— Records for the exercise —
%%

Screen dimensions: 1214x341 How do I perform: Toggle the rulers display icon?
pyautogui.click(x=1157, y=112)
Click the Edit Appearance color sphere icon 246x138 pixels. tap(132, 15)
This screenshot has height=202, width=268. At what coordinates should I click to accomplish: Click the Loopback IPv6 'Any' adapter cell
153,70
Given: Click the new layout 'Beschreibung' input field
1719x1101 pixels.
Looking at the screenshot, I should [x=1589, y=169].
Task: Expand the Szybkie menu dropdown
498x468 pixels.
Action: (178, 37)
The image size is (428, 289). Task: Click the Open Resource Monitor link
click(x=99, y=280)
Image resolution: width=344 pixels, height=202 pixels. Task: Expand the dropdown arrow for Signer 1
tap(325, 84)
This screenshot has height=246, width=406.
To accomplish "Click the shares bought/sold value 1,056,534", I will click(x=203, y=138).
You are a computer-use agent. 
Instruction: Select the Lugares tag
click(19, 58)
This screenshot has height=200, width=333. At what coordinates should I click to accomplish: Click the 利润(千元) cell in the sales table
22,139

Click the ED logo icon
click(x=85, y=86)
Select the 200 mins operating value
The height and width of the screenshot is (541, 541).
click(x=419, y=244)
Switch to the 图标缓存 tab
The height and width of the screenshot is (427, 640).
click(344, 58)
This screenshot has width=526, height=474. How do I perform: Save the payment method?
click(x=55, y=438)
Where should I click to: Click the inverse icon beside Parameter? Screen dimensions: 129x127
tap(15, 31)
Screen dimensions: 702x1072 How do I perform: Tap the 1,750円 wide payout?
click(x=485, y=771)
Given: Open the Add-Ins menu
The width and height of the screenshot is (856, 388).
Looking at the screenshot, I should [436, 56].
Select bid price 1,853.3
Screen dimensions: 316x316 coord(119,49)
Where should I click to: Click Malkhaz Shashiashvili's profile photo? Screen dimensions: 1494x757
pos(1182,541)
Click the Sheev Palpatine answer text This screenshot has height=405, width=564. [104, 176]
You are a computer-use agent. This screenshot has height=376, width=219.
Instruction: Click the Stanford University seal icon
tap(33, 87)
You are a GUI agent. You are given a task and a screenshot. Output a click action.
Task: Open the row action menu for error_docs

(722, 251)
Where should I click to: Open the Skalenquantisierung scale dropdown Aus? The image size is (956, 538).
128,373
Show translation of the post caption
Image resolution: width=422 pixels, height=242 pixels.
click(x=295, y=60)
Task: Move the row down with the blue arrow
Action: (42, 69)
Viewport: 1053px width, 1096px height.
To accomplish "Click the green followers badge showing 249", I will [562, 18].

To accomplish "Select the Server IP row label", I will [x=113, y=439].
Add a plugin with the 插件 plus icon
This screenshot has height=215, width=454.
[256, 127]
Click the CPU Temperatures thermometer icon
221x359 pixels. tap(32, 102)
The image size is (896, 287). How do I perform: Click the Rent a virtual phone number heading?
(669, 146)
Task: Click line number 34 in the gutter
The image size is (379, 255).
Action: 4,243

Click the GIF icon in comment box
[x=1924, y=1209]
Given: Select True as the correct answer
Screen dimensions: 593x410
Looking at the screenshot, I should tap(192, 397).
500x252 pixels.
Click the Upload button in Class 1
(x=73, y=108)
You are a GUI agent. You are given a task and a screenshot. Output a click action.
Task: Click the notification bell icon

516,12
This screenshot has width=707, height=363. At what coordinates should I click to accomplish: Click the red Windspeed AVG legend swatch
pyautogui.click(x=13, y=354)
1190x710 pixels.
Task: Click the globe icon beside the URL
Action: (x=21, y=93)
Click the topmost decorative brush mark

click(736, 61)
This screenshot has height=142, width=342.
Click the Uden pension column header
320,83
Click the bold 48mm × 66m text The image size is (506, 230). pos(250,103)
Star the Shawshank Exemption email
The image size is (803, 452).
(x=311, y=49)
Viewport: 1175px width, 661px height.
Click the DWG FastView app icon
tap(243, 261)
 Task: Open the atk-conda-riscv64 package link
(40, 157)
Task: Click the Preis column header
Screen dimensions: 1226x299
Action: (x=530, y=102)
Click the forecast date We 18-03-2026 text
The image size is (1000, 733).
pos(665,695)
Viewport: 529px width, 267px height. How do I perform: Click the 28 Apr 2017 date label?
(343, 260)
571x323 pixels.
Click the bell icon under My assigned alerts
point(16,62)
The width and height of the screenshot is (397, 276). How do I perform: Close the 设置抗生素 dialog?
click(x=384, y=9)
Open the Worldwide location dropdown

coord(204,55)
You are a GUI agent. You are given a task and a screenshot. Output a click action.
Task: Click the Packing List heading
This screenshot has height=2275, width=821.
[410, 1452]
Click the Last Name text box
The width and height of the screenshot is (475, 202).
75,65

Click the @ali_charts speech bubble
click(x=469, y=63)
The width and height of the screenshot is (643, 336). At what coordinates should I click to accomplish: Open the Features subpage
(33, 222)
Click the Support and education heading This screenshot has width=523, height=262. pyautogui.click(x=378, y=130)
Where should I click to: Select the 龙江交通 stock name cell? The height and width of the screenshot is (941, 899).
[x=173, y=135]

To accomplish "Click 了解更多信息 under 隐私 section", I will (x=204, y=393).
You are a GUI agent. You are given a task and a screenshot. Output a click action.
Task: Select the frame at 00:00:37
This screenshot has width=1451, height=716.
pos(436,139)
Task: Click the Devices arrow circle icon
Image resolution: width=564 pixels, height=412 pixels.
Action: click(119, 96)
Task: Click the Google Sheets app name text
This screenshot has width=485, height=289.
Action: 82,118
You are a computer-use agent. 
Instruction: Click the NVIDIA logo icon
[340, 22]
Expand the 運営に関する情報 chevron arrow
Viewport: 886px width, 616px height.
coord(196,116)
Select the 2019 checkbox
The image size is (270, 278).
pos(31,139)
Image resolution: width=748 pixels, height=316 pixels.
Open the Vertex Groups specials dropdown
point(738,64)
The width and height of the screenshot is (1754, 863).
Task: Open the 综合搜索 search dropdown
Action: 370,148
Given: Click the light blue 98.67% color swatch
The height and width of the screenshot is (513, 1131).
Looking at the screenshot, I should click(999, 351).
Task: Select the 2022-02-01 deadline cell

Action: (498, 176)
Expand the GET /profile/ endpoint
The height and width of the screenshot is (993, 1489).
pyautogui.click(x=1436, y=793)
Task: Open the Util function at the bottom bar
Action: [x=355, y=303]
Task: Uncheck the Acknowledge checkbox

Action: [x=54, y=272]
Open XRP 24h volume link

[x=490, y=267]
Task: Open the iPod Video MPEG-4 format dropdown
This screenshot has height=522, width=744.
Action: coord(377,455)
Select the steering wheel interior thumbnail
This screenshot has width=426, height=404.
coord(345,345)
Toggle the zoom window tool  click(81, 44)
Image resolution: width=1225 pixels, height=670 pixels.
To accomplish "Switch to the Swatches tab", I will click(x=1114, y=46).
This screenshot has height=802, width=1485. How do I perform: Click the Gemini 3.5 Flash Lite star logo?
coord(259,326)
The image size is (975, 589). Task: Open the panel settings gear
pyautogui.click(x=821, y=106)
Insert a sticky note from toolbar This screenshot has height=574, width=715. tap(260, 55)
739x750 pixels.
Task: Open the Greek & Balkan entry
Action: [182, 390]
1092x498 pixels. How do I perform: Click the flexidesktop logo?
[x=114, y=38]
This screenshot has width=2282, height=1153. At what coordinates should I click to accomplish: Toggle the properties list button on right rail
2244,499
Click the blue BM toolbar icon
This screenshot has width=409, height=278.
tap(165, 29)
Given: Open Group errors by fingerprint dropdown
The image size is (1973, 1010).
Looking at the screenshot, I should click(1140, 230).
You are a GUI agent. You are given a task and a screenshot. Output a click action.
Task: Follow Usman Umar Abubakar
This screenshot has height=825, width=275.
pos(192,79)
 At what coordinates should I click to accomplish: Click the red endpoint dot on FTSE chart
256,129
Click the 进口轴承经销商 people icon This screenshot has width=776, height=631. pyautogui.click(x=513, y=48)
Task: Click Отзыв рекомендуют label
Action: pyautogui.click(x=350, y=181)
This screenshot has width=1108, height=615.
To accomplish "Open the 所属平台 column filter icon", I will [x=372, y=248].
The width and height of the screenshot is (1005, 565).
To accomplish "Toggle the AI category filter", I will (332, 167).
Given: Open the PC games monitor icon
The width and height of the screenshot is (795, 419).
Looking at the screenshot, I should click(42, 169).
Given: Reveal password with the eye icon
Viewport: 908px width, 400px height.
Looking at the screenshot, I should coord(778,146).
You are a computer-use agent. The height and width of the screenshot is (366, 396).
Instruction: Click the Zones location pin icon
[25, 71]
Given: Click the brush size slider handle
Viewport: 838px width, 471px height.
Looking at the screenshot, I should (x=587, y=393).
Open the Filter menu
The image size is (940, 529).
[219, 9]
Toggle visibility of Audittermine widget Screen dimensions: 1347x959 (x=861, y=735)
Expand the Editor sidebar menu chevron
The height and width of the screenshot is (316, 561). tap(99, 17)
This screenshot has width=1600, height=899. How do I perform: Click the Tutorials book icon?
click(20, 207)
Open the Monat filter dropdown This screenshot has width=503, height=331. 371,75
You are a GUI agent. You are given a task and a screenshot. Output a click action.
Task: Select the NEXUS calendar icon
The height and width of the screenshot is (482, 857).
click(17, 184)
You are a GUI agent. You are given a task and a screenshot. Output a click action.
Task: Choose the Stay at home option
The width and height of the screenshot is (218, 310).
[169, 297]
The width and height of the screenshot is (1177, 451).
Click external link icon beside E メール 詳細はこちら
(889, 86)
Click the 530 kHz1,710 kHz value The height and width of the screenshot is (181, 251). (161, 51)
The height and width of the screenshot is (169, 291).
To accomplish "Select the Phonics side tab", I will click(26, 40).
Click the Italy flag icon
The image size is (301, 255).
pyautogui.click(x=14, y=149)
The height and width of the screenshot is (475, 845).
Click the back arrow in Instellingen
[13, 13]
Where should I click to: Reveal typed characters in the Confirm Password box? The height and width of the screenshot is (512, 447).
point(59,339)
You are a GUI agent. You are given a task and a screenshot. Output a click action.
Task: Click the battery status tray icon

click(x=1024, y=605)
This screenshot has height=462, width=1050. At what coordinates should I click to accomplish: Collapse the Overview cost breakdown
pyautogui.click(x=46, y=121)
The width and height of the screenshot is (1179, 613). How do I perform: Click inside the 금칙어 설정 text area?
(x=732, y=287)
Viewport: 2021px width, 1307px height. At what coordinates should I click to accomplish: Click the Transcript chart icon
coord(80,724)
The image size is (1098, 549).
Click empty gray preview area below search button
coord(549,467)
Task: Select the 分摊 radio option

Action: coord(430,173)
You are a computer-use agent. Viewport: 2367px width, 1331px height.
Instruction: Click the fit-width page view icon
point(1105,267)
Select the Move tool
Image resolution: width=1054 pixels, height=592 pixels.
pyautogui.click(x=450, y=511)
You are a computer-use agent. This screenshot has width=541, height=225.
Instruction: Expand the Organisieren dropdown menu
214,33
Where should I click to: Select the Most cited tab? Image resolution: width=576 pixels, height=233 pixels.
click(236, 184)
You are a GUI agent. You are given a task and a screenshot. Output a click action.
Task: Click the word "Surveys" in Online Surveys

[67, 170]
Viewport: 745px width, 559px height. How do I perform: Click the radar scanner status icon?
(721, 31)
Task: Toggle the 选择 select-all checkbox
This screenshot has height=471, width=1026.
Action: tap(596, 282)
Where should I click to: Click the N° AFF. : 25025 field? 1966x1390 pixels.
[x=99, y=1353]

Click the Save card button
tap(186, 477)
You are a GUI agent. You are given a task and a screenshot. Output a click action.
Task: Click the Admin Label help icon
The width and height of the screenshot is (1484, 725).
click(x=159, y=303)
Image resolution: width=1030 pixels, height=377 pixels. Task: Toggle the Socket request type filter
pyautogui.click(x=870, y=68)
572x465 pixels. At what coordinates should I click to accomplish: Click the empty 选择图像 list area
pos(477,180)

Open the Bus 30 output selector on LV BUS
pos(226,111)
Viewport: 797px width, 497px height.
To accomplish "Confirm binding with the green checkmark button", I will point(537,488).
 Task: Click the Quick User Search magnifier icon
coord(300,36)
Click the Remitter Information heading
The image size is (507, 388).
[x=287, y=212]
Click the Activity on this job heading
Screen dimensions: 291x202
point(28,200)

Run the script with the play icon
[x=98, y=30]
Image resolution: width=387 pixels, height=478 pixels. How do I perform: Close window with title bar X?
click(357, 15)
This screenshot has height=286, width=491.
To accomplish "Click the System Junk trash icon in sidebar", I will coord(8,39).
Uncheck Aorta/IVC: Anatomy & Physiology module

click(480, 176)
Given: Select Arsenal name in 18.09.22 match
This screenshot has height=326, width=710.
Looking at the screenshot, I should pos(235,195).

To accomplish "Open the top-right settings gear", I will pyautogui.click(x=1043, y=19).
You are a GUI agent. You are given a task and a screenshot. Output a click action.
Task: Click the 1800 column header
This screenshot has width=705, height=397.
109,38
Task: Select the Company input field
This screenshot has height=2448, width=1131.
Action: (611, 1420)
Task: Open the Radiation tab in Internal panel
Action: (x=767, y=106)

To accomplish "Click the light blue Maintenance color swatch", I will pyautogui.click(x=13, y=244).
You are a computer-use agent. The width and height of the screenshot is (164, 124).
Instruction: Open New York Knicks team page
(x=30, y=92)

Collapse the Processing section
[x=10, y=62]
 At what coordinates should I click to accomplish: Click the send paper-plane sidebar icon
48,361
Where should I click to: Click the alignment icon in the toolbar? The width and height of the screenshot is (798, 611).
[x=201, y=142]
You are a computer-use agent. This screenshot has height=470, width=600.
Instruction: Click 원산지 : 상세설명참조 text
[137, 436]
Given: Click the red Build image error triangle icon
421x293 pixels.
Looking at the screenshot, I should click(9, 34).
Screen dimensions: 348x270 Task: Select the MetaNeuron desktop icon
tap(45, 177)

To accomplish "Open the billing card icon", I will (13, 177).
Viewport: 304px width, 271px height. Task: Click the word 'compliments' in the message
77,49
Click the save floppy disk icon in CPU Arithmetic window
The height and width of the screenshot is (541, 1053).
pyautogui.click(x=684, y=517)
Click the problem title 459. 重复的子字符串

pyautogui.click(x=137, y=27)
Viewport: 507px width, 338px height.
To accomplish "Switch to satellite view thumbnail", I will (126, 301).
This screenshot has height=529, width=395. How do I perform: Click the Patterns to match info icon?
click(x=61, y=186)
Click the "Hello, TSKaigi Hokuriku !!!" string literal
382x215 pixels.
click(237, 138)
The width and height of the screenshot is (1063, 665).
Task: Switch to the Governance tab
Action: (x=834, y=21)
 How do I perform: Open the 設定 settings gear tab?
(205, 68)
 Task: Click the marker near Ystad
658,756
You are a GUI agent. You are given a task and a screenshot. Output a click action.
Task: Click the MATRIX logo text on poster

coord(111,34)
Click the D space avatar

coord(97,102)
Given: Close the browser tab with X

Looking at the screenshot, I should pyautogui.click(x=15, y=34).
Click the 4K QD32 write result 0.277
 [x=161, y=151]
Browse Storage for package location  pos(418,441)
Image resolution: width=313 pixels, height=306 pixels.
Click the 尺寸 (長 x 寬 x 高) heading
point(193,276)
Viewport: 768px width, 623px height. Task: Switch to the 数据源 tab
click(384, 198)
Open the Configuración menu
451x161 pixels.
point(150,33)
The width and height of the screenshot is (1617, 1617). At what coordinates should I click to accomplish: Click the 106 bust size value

%%

Return the items above exactly as they appear, starting with the line that contains "Where should I click to: Select the Most" and going on through the line that contains "Action: tap(596, 282)".

Where should I click to: Select the Most cited tab? Image resolution: width=576 pixels, height=233 pixels.
click(236, 184)
You are a GUI agent. You are given a task and a screenshot. Output a click action.
Task: Click the word "Surveys" in Online Surveys

[67, 170]
Viewport: 745px width, 559px height. How do I perform: Click the radar scanner status icon?
(721, 31)
Task: Toggle the 选择 select-all checkbox
This screenshot has height=471, width=1026.
Action: tap(596, 282)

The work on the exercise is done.